Conducting preventive programs in accordance with the harmonized guidelines. This should be regularly updated along the line of practice. The best-known evidence-based guidelines for preventive work are those prepared in Canada, as well as those prepared within the frame of the Countrywide Integrated Noncommunicable Diseases Intervention program (14,15). Despite the fact that in the Croatian national guidelines for certain preventive programs, for instance those targeted at cardiovascular or malignant diseases (16,17), have already been implemented, the role of a GP is still not fully recognized. These programs rely more on the activities undertaken in certain fields of clinical expertise, or on the activities undertaken by competent public health authorities.

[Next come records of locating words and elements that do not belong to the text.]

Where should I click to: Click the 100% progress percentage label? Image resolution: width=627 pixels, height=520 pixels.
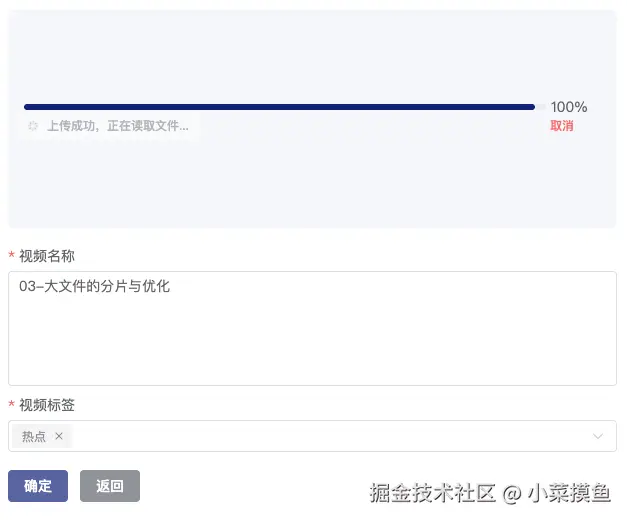click(x=569, y=107)
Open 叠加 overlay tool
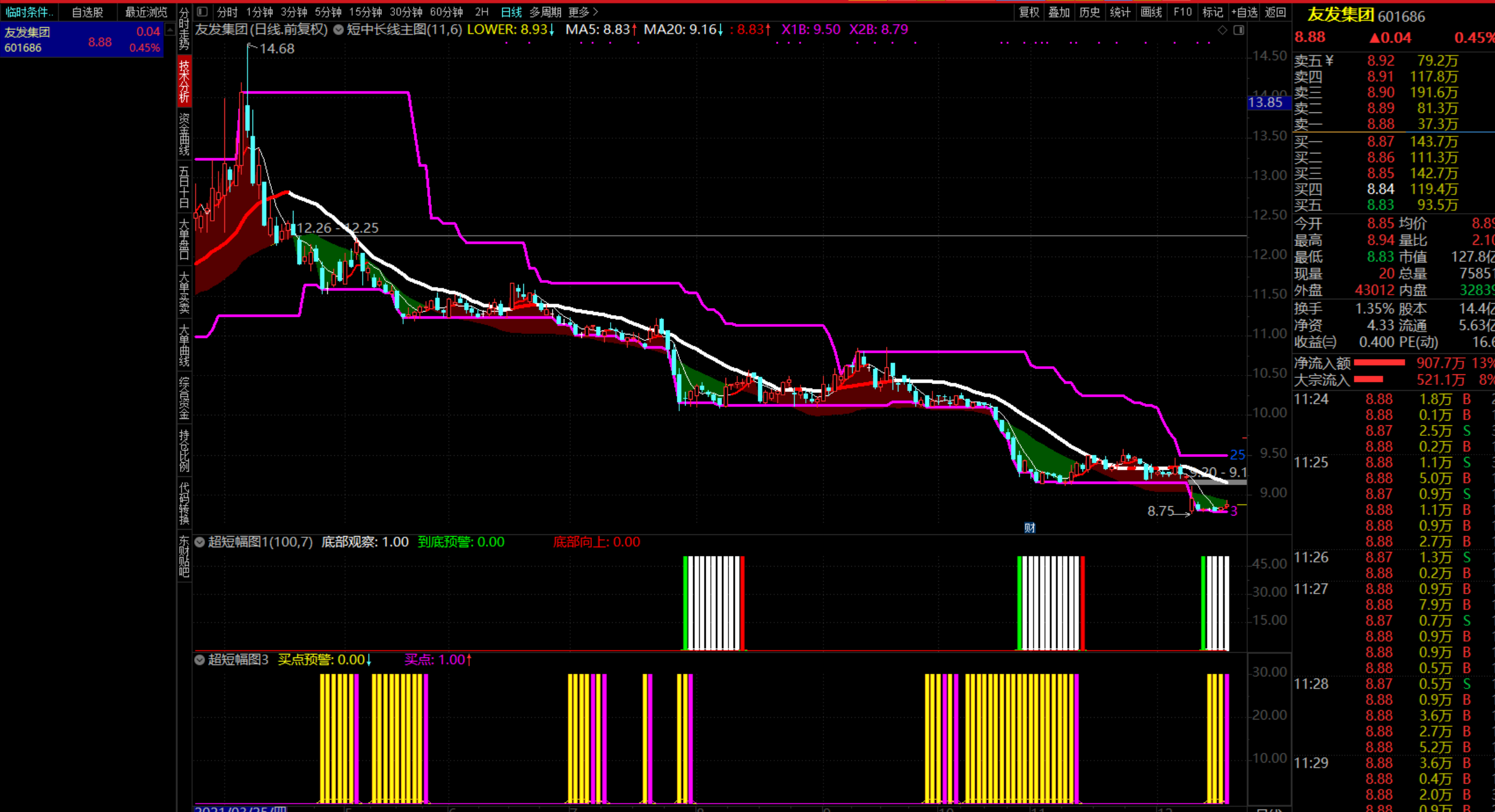Viewport: 1495px width, 812px height. (x=1058, y=12)
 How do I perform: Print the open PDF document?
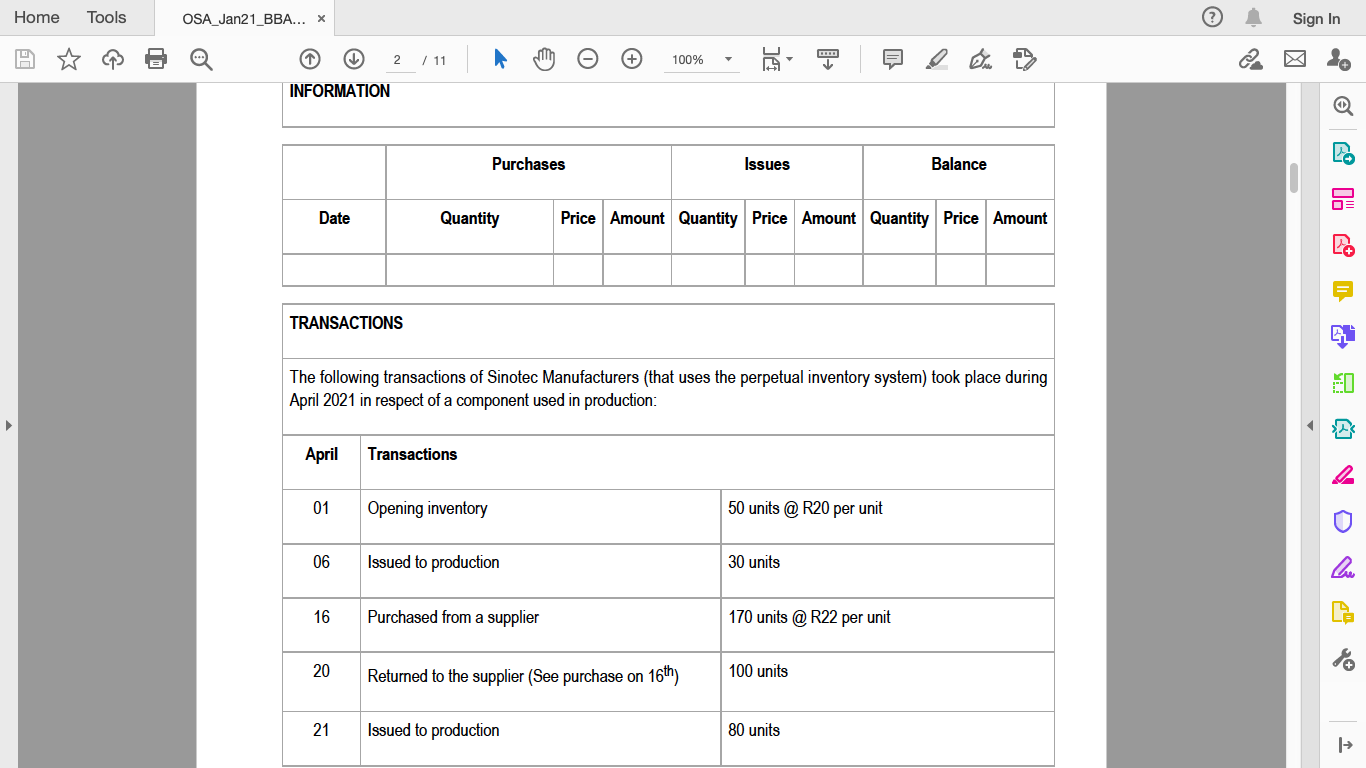coord(156,59)
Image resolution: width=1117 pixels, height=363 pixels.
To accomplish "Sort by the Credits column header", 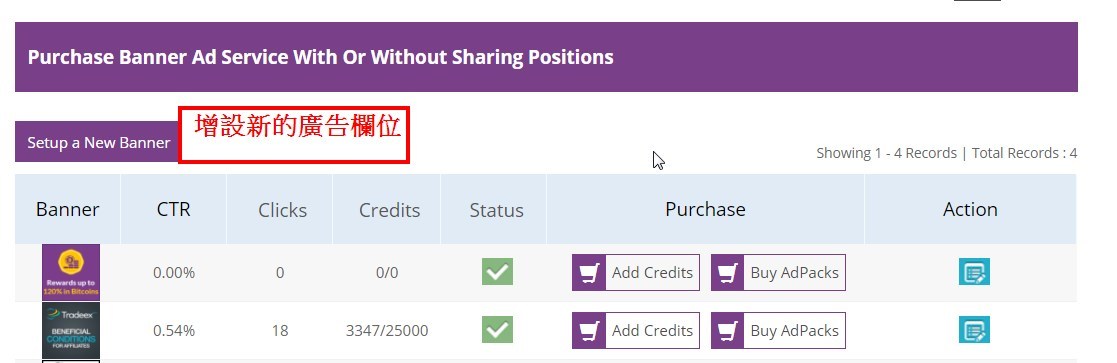I will click(x=389, y=210).
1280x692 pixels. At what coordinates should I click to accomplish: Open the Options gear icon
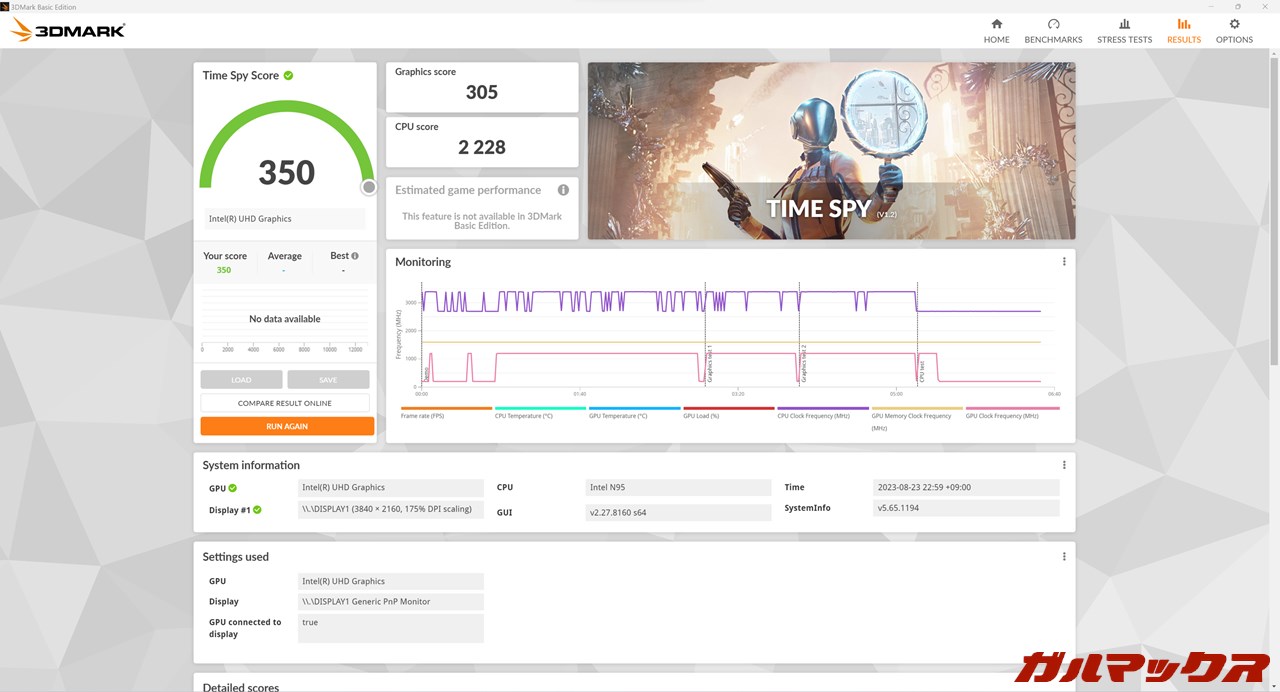pyautogui.click(x=1234, y=25)
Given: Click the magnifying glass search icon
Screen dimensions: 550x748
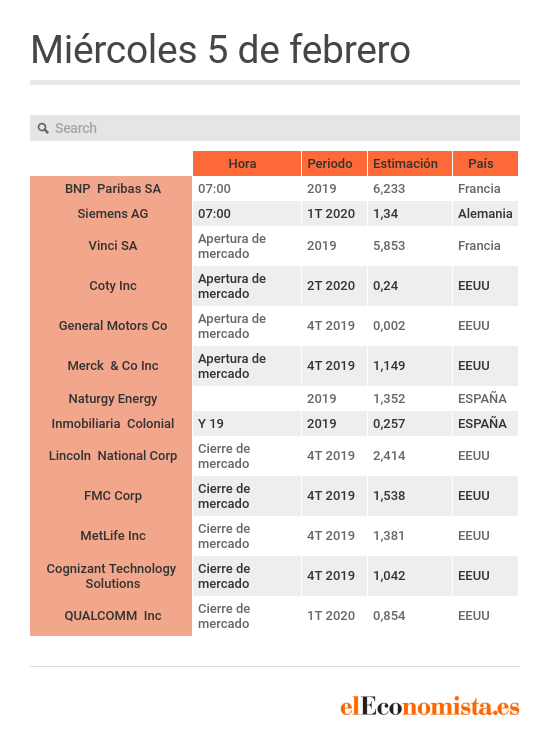Looking at the screenshot, I should [43, 128].
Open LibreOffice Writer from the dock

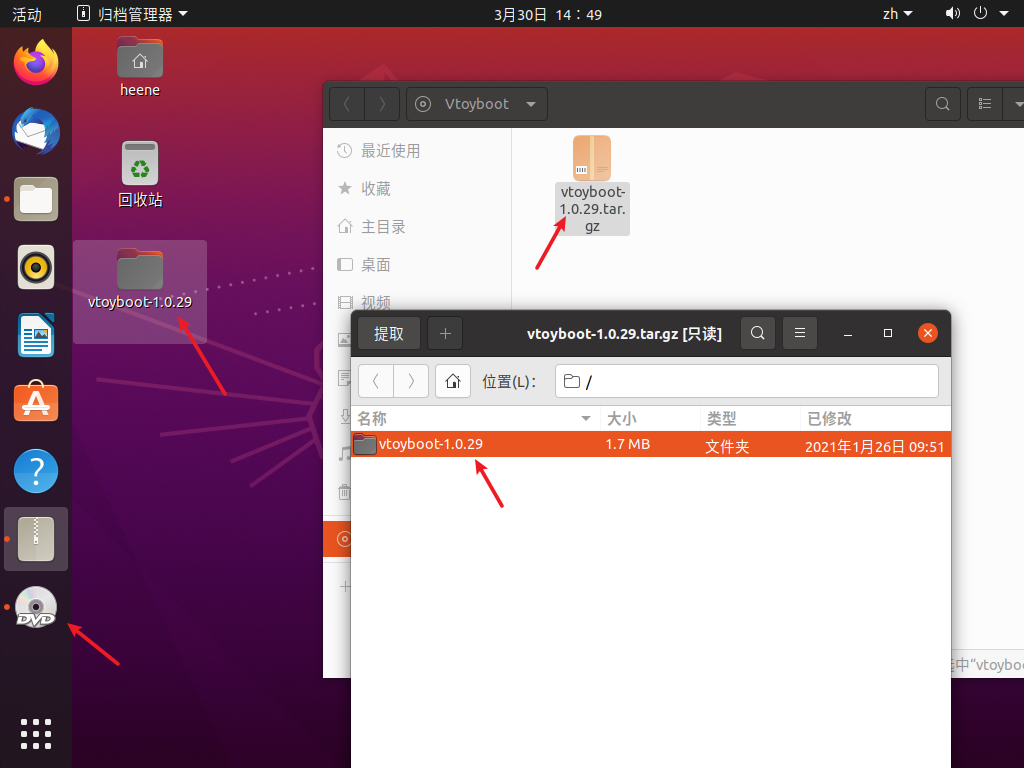36,335
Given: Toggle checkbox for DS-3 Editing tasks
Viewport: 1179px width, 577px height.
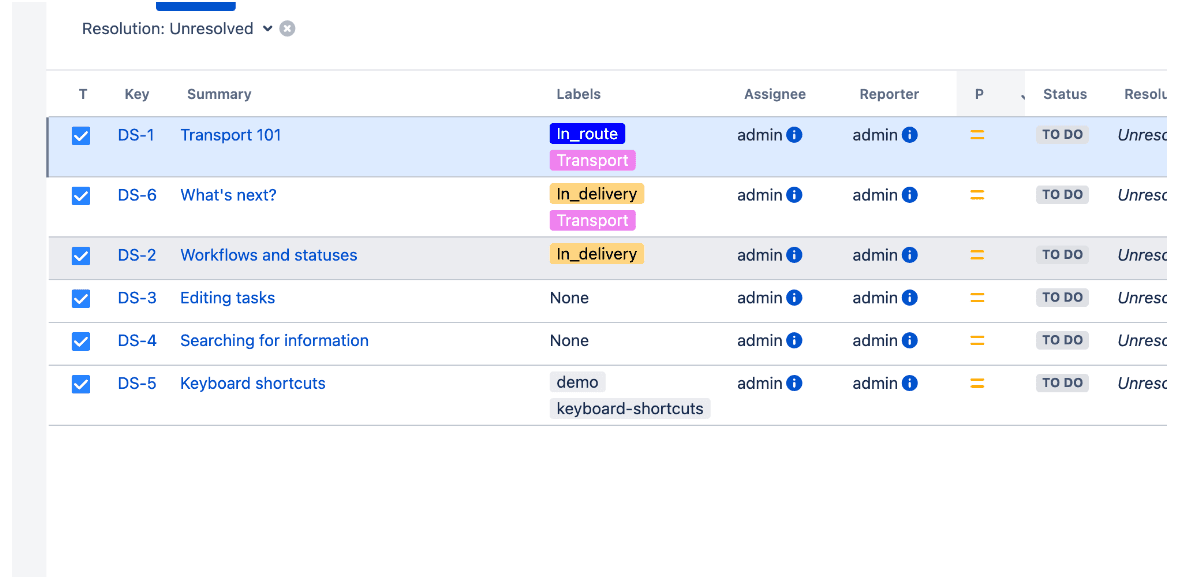Looking at the screenshot, I should pos(81,299).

Therefore, the guidelines for preventive work that would stand a chance in the everyday practice should include the greatest possible number of family medicine experts and recommendations for efficient organization of health care systems taken from previous research.
Conclusion
The use of indicators qualifying the level of professional conduct, including that targeted at the detection of cardiovascular risk factors, would provide GPs with both professional and financial stimulation for a programmed and efficient detection of various risk factors and chronic conditions. Payment modality and the follow-up of the conduct quality level represent the additional elements, which would allow more frequent utilization of opportunistic screening and increase its impact on population health care.